A proposta inicial da reforma era incluir o cashback para os mais pobres na Constituição, porém durante a tramitação, o Congresso decidiu que o sistema de devoluções será definido em lei complementar. O cashback seria baseado no CPF emitido na nota fiscal, com o valor da compra e a inscrição no Cadastro Único de Programas Sociais do Governo Federal (CadÚnico) sendo cruzadas para autorizar a devolução.

Em relação aos ganhos proporcionados pela reforma tributária sobre o consumo, Appy ressaltou que eles não se limitam às famílias de baixa renda. Além de reduzir a tributação sobre o consumo, a reforma ampliará a tributação dos serviços, que é tradicionalmente consumida pelos mais ricos.

O secretário também destacou que a reforma tributária sobre o consumo trará outros dois benefícios. O primeiro é o aumento da arrecadação em estados menos desenvolvidos devido ao maior consumo da população de baixa renda. O segundo é o crescimento de 12 pontos percentuais do Produto Interno Bruto (PIB) em 15 anos, proporcionado pela simplificação do sistema tributário.

Appy salientou a importância do projeto de lei que tributa as offshores (investimentos de brasileiros em empresas no exterior) e a medida provisória que antecipa o Imposto de Renda de fundos exclusivos para diminuir a desigualdade no sistema tributário. Ele afirmou que um sistema mais isonômico de tributação traz efeitos positivos na distribuição de renda.

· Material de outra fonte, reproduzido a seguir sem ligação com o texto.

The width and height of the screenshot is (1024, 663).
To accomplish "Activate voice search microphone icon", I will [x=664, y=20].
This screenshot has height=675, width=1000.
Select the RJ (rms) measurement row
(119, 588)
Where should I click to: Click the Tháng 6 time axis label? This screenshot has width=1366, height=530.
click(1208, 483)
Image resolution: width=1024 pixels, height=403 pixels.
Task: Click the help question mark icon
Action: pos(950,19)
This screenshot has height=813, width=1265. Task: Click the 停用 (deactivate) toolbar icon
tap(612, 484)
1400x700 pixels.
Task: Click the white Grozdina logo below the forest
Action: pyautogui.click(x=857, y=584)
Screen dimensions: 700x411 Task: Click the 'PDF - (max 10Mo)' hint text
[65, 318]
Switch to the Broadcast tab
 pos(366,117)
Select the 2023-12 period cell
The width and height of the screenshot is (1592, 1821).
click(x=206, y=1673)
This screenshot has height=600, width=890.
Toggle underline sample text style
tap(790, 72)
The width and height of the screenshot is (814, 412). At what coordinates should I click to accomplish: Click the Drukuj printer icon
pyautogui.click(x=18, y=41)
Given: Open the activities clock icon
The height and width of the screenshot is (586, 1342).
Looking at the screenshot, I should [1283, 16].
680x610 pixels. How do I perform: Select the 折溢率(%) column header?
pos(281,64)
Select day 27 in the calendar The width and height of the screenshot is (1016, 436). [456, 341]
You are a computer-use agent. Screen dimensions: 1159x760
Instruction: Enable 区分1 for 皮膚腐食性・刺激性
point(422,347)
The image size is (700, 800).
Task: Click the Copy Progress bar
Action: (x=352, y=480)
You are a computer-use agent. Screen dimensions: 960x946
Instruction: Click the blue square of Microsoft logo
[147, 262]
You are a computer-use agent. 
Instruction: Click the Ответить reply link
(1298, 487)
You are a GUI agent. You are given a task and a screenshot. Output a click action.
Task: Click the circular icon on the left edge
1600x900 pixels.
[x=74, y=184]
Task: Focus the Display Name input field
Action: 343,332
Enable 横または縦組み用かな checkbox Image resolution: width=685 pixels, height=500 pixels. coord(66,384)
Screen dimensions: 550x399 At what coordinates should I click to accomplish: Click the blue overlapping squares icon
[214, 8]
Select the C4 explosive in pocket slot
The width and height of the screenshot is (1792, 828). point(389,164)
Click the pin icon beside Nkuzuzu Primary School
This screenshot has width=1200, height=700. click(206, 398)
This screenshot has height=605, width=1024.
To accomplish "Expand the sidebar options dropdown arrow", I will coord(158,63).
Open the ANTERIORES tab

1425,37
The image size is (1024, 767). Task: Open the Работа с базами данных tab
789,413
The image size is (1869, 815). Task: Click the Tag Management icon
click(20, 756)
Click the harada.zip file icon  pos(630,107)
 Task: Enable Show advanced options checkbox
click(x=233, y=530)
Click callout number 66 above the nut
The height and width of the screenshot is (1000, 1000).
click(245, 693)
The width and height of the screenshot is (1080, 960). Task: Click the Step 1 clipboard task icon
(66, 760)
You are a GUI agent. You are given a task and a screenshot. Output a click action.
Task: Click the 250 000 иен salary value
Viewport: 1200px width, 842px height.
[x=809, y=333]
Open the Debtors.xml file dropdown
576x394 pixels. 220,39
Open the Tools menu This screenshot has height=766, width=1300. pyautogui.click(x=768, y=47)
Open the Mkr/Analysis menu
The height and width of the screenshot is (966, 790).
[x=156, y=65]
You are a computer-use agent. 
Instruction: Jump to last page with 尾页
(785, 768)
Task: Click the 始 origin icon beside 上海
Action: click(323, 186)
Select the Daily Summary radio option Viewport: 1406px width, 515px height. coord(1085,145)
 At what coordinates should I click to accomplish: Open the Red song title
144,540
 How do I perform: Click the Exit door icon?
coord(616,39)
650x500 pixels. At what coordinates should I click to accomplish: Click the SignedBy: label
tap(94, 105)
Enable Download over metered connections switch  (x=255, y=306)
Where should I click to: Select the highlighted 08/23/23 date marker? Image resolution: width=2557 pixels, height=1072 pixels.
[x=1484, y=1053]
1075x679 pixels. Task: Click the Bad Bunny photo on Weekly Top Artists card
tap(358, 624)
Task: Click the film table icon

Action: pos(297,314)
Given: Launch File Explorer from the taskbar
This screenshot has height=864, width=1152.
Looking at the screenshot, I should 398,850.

Em relação à reforma dos tributos sobre a renda, o secretário informou que a proposta será enviada ao Congresso no fim do ano ou no começo do próximo, após a conclusão da reforma sobre o consumo. O texto aprovado pelos deputados estipula que o governo envie um projeto de lei complementar para reformular os tributos sobre a renda até 180 dias após a promulgação da proposta de emenda à Constituição (PEC) que muda os tributos sobre o consumo.